(Stored items)
■ ■ ■ ■
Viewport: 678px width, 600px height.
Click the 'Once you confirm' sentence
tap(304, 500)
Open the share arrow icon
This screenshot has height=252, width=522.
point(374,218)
■ ■ ■ ■
- SET TASK -
Please convert the data above into a Markdown table with two columns, Row and Line, giving each non-blank line its own numbered row.

- RESPONSE BELOW -
| Row | Line |
|---|---|
| 1 | Viewport: 678px width, 600px height. |
| 2 | Click the 'Once you confirm' sentence |
| 3 | tap(304, 500) |
| 4 | Open the share arrow icon |
| 5 | This screenshot has height=252, width=522. |
| 6 | point(374,218) |